Introduction: Regorafenib is an oral protein kinase inhinitor approved fot the treatment of metastatic colorecral cancer. We present a first successful case of desensitization in regorafenib-related fix-drug eruption in the literature.

Case report: A 44-year-old female patient was diagnosed with metastatic colorectal adenocarcinoma. The patient received regorafenib treatment for malignancy recurrence. The patient was admitted to adult allergy clinic with developing recurrent fix drug eruption in the second cycle, on the 10th day of regorafenib treatment. The patient was given the third cycle of regorafenib treatment with a 6-day desensitization protocol, the first day of which consisted of 6 steps and and the third cycle was successfully completed.

Management and outcome: Regorafenib-mediated delayed hypersensitivity reactions occur less frequently and and regorafenib hypersensitivity reactions are difficult to manage and experience is limited.

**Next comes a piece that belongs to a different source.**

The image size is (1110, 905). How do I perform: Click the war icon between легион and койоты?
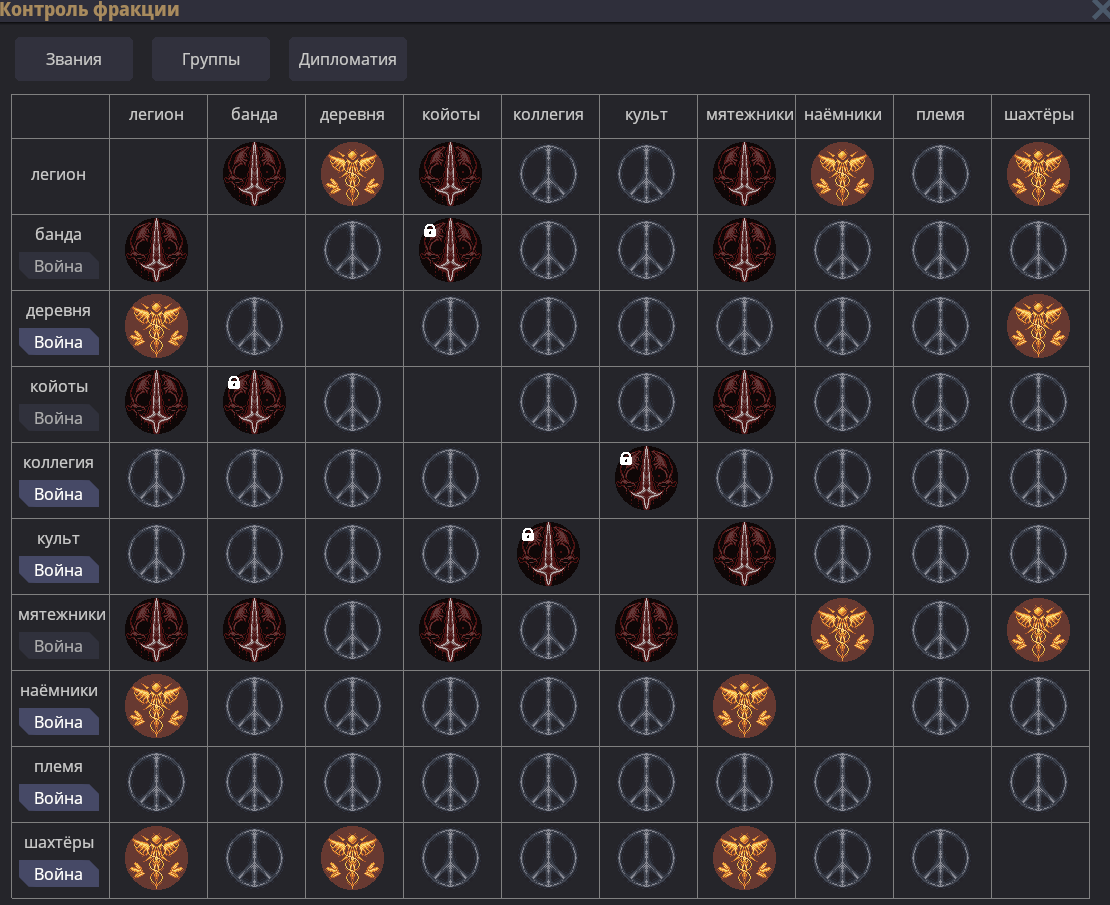(x=451, y=175)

This is the first successful desensitization protocol developed by us for regorafenib-related fix drug eruption and more cases are needed to be reported to confirm the desensitization protocol.

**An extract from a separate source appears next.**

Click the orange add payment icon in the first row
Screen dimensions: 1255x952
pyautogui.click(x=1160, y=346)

Discussion: There is only one successful regorafenib desensitization protocol for severe delayed hypersensivity reaction in the literature, but there is no protocol developed for mild type delayed hypersensivity reaction. The management of fix-drug eruption primarily involves discontinuation and avoidance of the offending drug but our patient had a mild delayed-type reaction and there was no alternative to regarofenib treatment. We developed the rapid 6-step desensitization protocol (Day 1). According to this protocol, the patient was able to continue regorafenib treatment successfully.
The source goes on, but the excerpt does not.